[Word and item position data]
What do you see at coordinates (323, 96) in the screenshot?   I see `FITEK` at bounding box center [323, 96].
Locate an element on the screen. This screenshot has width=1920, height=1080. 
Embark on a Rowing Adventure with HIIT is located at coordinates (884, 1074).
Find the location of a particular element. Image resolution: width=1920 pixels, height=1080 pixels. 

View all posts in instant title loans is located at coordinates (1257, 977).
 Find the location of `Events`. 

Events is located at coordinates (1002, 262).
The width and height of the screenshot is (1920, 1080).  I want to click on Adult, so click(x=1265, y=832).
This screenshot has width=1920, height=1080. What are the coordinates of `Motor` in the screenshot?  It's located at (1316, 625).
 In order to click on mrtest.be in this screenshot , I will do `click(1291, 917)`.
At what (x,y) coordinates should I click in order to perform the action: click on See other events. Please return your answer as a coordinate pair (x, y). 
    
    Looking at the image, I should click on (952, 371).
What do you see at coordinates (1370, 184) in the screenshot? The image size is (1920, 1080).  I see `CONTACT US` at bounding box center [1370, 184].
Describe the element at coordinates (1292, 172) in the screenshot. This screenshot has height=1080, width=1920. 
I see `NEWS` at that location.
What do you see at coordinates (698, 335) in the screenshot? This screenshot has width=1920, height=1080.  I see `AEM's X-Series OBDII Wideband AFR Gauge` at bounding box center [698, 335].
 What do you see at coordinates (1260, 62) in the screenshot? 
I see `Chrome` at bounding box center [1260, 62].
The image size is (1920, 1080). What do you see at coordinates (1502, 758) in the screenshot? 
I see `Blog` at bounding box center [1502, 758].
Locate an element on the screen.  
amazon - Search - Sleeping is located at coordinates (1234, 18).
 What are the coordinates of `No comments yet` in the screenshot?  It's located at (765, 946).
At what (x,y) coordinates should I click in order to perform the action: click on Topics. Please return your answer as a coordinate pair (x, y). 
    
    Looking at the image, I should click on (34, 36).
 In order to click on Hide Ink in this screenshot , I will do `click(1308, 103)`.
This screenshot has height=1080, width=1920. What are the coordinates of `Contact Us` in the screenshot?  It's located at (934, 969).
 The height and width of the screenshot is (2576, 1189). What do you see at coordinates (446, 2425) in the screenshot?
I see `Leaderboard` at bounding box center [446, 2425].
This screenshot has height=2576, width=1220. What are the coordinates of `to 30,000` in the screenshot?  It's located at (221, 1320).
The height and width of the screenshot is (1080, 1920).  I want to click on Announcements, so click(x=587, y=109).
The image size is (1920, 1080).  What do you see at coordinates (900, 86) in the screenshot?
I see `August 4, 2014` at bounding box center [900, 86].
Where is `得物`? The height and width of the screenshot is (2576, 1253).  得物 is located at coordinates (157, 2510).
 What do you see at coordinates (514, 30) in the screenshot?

WHAT THE TASK ASKS
Output the stretch of the listing from its start through the line containing "at that location.", unchanged and with both ends included.

FINAL RESULT
What do you see at coordinates (323, 96) in the screenshot?   I see `FITEK` at bounding box center [323, 96].
Locate an element on the screen. This screenshot has width=1920, height=1080. 
Embark on a Rowing Adventure with HIIT is located at coordinates (884, 1074).
Find the location of a particular element. Image resolution: width=1920 pixels, height=1080 pixels. 

View all posts in instant title loans is located at coordinates (1257, 977).
 Find the location of `Events`. 

Events is located at coordinates (1002, 262).
The width and height of the screenshot is (1920, 1080).  I want to click on Adult, so click(x=1265, y=832).
This screenshot has width=1920, height=1080. What are the coordinates of `Motor` in the screenshot?  It's located at (1316, 625).
 In order to click on mrtest.be in this screenshot , I will do `click(1291, 917)`.
At what (x,y) coordinates should I click in order to perform the action: click on See other events. Please return your answer as a coordinate pair (x, y). 
    
    Looking at the image, I should click on (952, 371).
What do you see at coordinates (1370, 184) in the screenshot? The image size is (1920, 1080).  I see `CONTACT US` at bounding box center [1370, 184].
Describe the element at coordinates (1292, 172) in the screenshot. This screenshot has height=1080, width=1920. 
I see `NEWS` at that location.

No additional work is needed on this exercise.